Now the buyers -- a group of cane growers, mill operators and employees -- are working with the government to seek financing to keep the mills and refinery going. The government also announced plans in mid-January to import raw sugar for the refinery.

Producing home-grown sugar is still possible, insists Duhamel Zayas Rivera, a sugar expert for the government's Lands Authority. "But in 2000, the government will be out of it."

It could be an inglorious end for an industry that once enriched Puerto Rico's elite and gave the rural jibaro, or cane-cutting peasant, his romanticized identity as the island's soul.

Sugar has always captured the popular imagination of Puerto Ricans.

Generations of ancestors cut the cane, loaded it onto oxcarts and burned fields
for the next harvest.

Begun during Spanish rule, Puerto Rico's sugar industry reached its zenith with dozens of U.S.-owned mills from the 1930s into the 1950s.

The island was the Caribbean's biggest producer after Cuba, at one point processing 12 million tons of cane into 1.3 million tons of sugar a year.

It directly employed 93,000 people and supported tens of thousands more.

There was a dark side.
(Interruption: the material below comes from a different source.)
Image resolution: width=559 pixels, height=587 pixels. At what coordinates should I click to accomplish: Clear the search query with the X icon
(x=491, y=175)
The children of cane workers were chronically malnourished; housing conditions were poor and wages low. Workers often were hopelessly indebted to company stores.
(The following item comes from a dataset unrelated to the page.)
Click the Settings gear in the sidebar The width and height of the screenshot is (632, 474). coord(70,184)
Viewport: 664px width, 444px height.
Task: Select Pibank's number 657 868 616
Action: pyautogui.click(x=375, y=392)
Sugar's decline began in the 1950s, when the territory embarked on Operation Bootstrap, a plan to industrialize the island rapidly. Workers abandoned seasonal work in the fields for higher-paying city jobs.
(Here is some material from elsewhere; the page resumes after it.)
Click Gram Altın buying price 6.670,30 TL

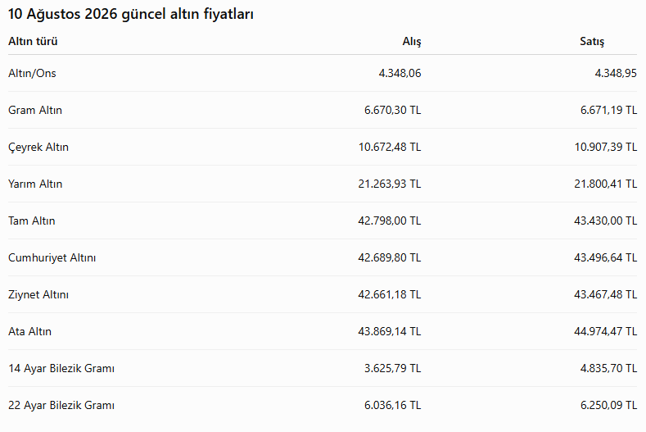click(x=393, y=110)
As labor costs rose, sugar was produced more cheaply in neighboring nations such as the Dominican Republic. Competition also came from technological advances and beet-sugar production in the United States. Puerto Rican sugar exports dropped; investment dwindled; mills closed.

In 1973, the government created the Puerto Rico Sugar Corp. to save the industry. But it immediately bled money. Its cane fields shrank because of encroaching development, starving mills of raw cane.

Administrators found their chief job was to negotiate with more than 100 sugar-workers unions. Tougher environmental laws restricted cane-field burning, water runoff and smokestack emissions from oil-burning mills.
Investment in aging plants was put off as the government's sugar revenue stayed flat -- the price of the local Snow White brand was frozen by law in 1983, to keep voters happy.

Outdated equipment, poor cane quality and subsidies for politically influential growers only increased losses, according to a 1994 study by Price Waterhouse.

More recently, hurricanes have severely damaged crops and closed one of the two remaining mills, Central Roig in southeastern Yabucoa. The annual harvest has fallen to about 12,000 cuerdas -- a cuerda is slightly more than an acre -- compared with 361,000 in 1956.

Now Puerto Rico imports most of its sugar, from the U.S. mainland, the Dominican Republic and elsewhere. Sugar employment has dropped to 2,500, mostly field workers. Molasses for Puerto Rico's famed rum industry must be imported.

Some Caribbean nations have fared better, though sugar fortunes historically are volatile. Cuba expects up to 4.4 million tons in its current harvest; Guyana leads Caribbean Community producers with 325,000 tons.

But the Dominican Republic is privatizing its own unprofitable sugar holdings, and sugar loses money for Trinidad and Barbados.

The decline of sugar shows at Puerto Rico's hulking Central Coloso sugar mill, tucked away in a gentle green valley of cane in the western town of Aguada.
In this time between harvests, workers sit inside a cavernous administration building, trading memories, pondering the future, inspecting machinery and dealing with personnel problems.

"This is the first year we've operated independently," said Jose Melendez Pardo, a 47-year-old inspector. "We've always survived. Now we need to survive a few more years. Then a few more years after that. . . . We are loyal to the cane."

Outside, the steel teeth of the mill's giant cleaning grinder sit idle. A tree sprouts
out of a rusting smokestack.

"Our old ones gave their lives to this mill," Pardo said. "Now they depend on us, and we depend on them. They have the knowledge to keep this plant running."